Background
m6A is the most prevalent and abundant form of mRNA modifications and is closely related to tumor proliferation, differentiation, and tumorigenesis. In this study, we try to conduct an effective prediction model to investigated the function of m6A RNA methylation modulators in pancreatic adenocarcinoma and estimated the potential association between m6A RNA methylation modulators and tumor microenvironment infiltration for optimization of treatment.
Methods
Expression of 28 m6A RNA methylation modulators and clinical data of patients with pancreatic adenocarcinoma and normal samples were obtained from TCGA and GTEx database. Differences in the expression of 28 m6A RNA methylation modulators between tumour (n = 40) and healthy (n = 167) samples were compared by Wilcoxon test.
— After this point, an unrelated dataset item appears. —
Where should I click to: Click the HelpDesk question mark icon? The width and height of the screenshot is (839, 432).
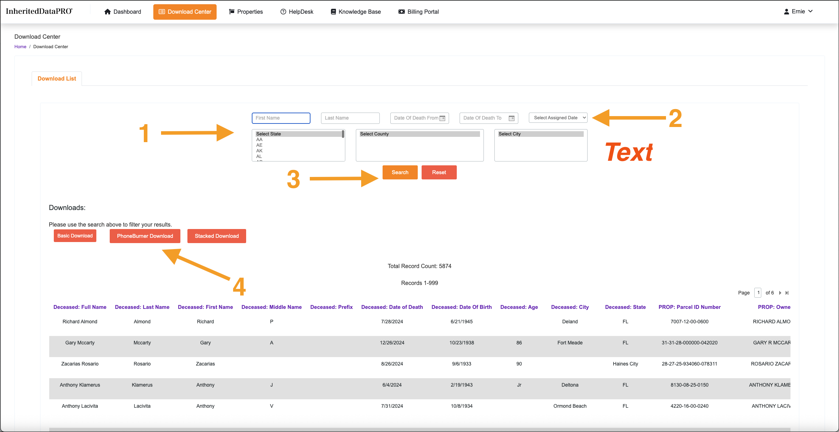pos(283,12)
LASSO Cox regression was used to select m6A RNA methylation modulators to analyze the relationship between expression and clinical characteristics by univariate and multivariate regression. A risk score prognosis model was conducted based on the expression of select m6A RNA methylation modulators. Bioinformatics analysis was used to explore the association between the m6Ascore and the composition of infiltrating immune cells between high and low m6Ascore group by CIBERSORT algorithm. Evaluation of m6Ascore for immunotherapy was analyzed via the IPS and three immunotherapy cohort. Besides, the biological signaling pathways of the m6A RNA methylation modulators were examined by gene set enrichment analysis (GSEA).
Results
Expression of 28 m6A RNA methylation modulators were upregulated in patients with PAAD except for MTEEL3. An m6Ascore prognosis model was established, including KIAA1429, IGF2BP2, IGF2BP3, METTL3, EIF3H and LRPPRC was used to predict the prognosis of patients with PAAD, the high risk score was an independent prognostic indicator for pancreatic adenocarcinoma, and a high risk score presented a lower overall survival. In addition, m6Ascore was related with the immune cell infiltration of PAAD. Patients with a high m6Ascore had lower infiltration of Tregs and CD8+T cells but a higher resting CD4+ T infiltration. Patients with a low m6Ascore displayed a low abundance of PD-1, CTLA-4 and TIGIT, however, the IPS showed no difference between the two groups. The m6Ascore applied in three immunotherapy cohort (GSE78220, TCGA-SKCM, and IMvigor210) did not exhibit a good prediction for estimating the patients’ response to immunotherapy, so it may need more researches to figure out whether the m6A modulator prognosis model would benefit the prediction of pancreatic patients’ response to immunotherapy.
Conclusion
Modulators involved in m6A RNA methylation were associated with the development of pancreatic cancer. An m6Ascore based on the expression of IGF2BP2, IGF2BP3, KIAA1429, METTL3, EIF3H and LRPPRC is proposed as an indicator of TME status and is instrumental in predicting the prognosis of pancreatic cancer patients.